── Extrait du texte ──
Ni les menaces de représailles ni les mises en garde des économistes ou de ses alliés républicains ne semblent pouvoir faire plier Donald Trump. Une semaine après avoir annoncé son intention de taxer lourdement les importations d’acier (25%) et d’aluminium (10%) aux Etats-Unis, ouvrant la voie à une guerre commerciale, le président américain persiste. Mercredi soir, son principal conseiller aux affaires commerciales, Peter Navarro, a annoncé que Donald Trump adopterait officiellement cette décision jeudi après-midi, lors d'une cérémonie à la Maison Blanche. Il a précisé que les nouvelles barrières douanières entreraient en vigueur dans un délai de 15 à 30 jours.
Jusqu'au bout, ceux qui, aux Etats-Unis et ailleurs, s'inquiètent des possibles répercussions mondiales de ces taxes, ont espéré une volte-face. Mercredi, plus d'une centaine d'élus républicains ont adressé une lettre au président, l'exhortant à «reconsidérer l'idée de taxes généralisées afin d'éviter les conséquences négatives sur l'économie américaine et ses travailleurs». Depuis son investiture, Donald Trump a prouvé à plusieurs reprises qu'il pouvait changer d'avis, parfois du tout au tout. Mais c'était toutefois oublier un élément capital : le protectionnisme fait partie, depuis toujours, de l'ADN politique du milliardaire.
───
── Données fournies ──
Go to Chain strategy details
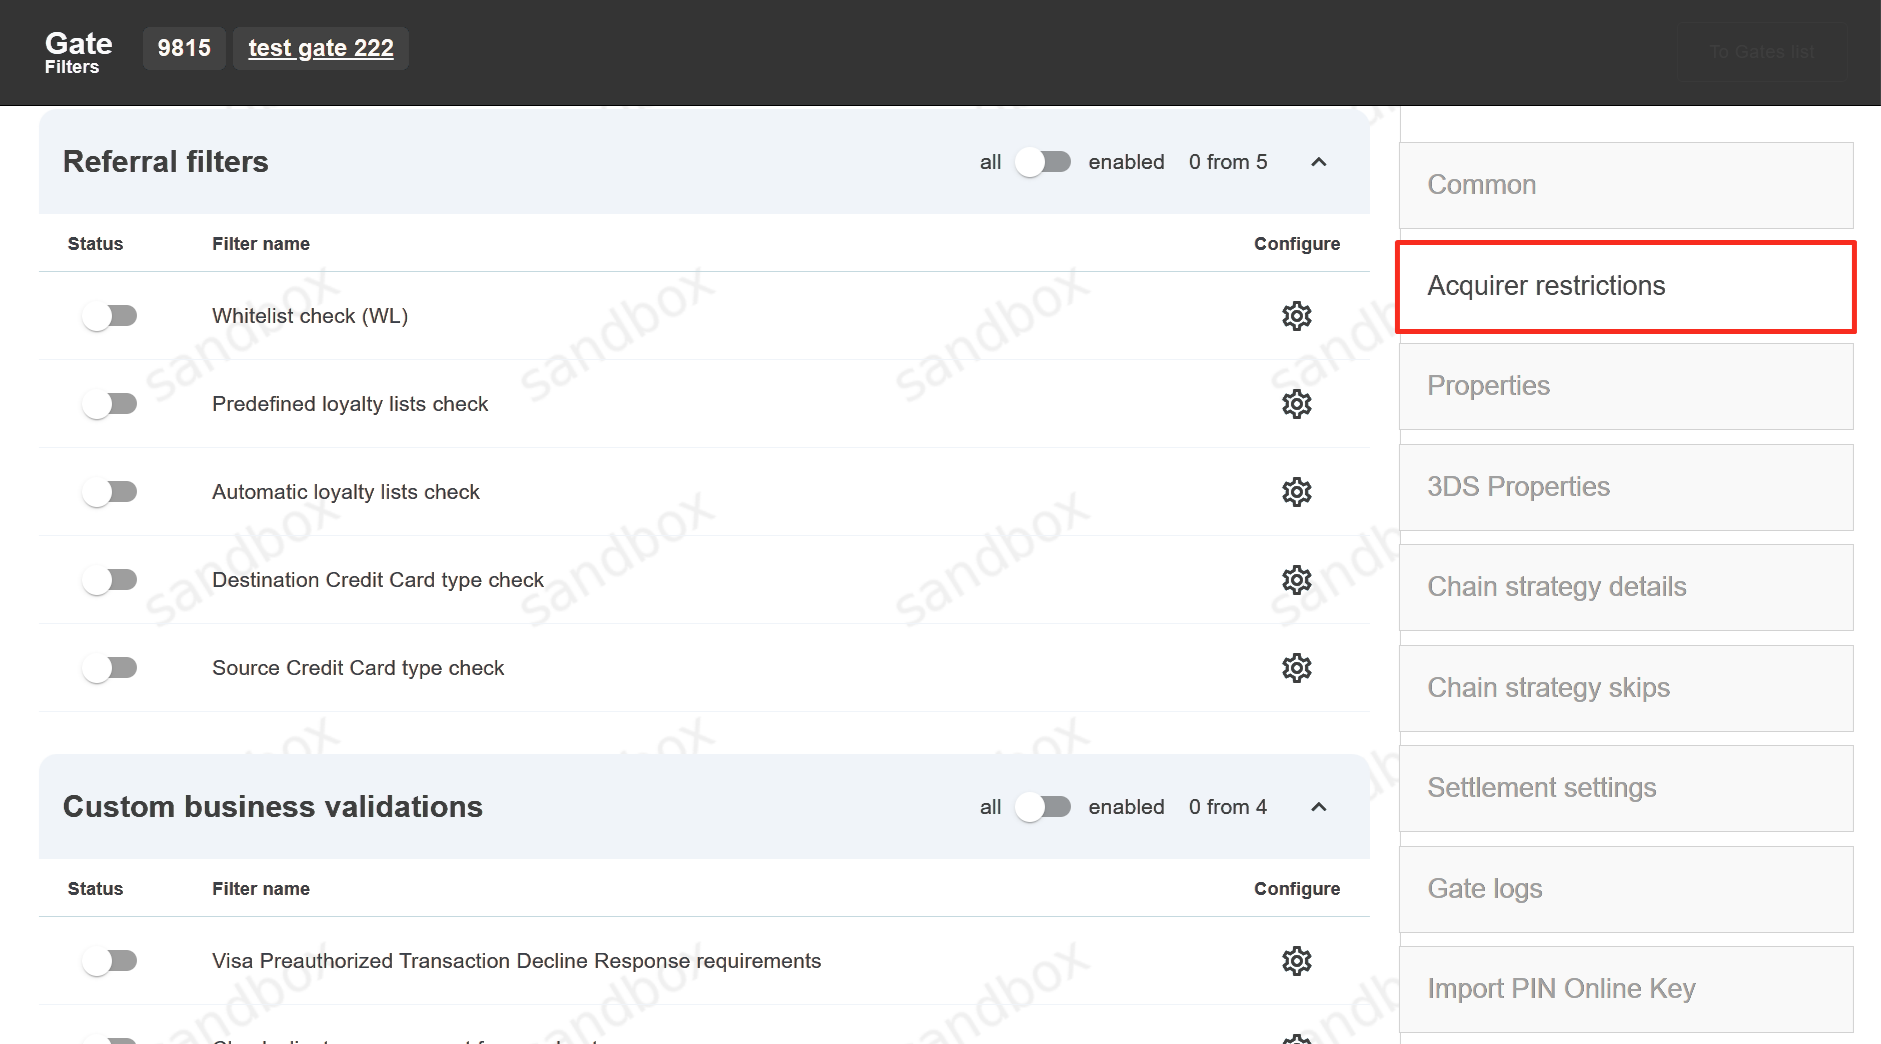The height and width of the screenshot is (1044, 1881). pos(1625,587)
───
Consignes:
a: Que nous apprend l'extrait sur les taxes douanières ? Répondez à chaque question :
(i) Quel taux de taxe Donald Trump veut-il appliquer aux importations d'aluminium ?
(ii) Selon Peter Navarro, dans quel délai les nouvelles barrières douanières doivent-elles entrer en vigueur ?
(iii) Combien d'élus républicains ont adressé une lettre au président mercredi ?
b: Ces affirmations concordent-elles avec l'extrait sur les taxes douanières ? Répondez par oui ou par non et citez les mots du texte qui le montrent.
(i) La taxe prévue sur les importations d'acier est de 25 %.
(ii) Donald Trump doit adopter officiellement la décision lors d'une cérémonie au Congrès.
(iii) Le protectionnisme est présenté comme une idée récente chez Donald Trump.
c: Pouvez-vous reproduire à l'identique le passage de l'extrait sur les taxes douanières qui va de « Jusqu'au bout, ceux » jusqu'à « politique du milliardaire. » ?

Corrigés des exercices:
a:
(i) 10 %.
(ii) Dans un délai de 15 à 30 jours.
(iii) Plus d'une centaine.

b:
(i) Oui : « taxer lourdement les importations d’acier (25%) ».
(ii) Non : « lors d'une cérémonie à la Maison Blanche ».
(iii) Non : « le protectionnisme fait partie, depuis toujours, de l'ADN politique du milliardaire ».

c:
Jusqu'au bout, ceux qui, aux Etats-Unis et ailleurs, s'inquiètent des possibles répercussions mondiales de ces taxes, ont espéré une volte-face. Mercredi, plus d'une centaine d'élus républicains ont adressé une lettre au président, l'exhortant à «reconsidérer l'idée de taxes généralisées afin d'éviter les conséquences négatives sur l'économie américaine et ses travailleurs». Depuis son investiture, Donald Trump a prouvé à plusieurs reprises qu'il pouvait changer d'avis, parfois du tout au tout. Mais c'était toutefois oublier un élément capital : le protectionnisme fait partie, depuis toujours, de l'ADN politique du milliardaire.